> **WHAT IS NEEDED**
Please answer these questions from the text on Nigeria's recession:
1. By what percentage did Nigeria's GDP contract year-on-year in real terms in the third quarter of 2020?
2. At what figure did cumulative GDP stand for the first 9 months of 2020?
3. By how much did the economy shrink in Q2?

ABUJA, (The Southern African Times) – There is hope for Nigeria to recover from its current economic recession which is widely seen as the worst recorded by the West African nation in almost four decades, said local experts.
Official data released on Saturday showed that Nigeria’s economy slipped into recession for the second time in four years as oil prices plunged in the midst of the COVID-19 pandemic.
The country’s gross domestic product (GDP) contracted by 3.62 percent year-on-year in real terms in the third quarter of 2020, the National Bureau of Statistics (NBS) reported, attributing the contraction to slow oil production and the COVID-19 pandemic.
“Cumulative GDP for the first 9 months of 2020, therefore, stood at -2.48 percent,” the NBS said.
The economy shrank by 6.1 percent in Q2, indicating that two consecutive quarters of negative growth have been recorded in 2020.

> **GIVEN INFORMATION**
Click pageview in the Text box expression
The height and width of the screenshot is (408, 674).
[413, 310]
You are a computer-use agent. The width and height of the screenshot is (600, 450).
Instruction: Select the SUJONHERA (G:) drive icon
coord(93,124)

> **REPLY TO THE EXERCISE**
1. 3.62 percent
2. -2.48 percent
3. 6.1 percent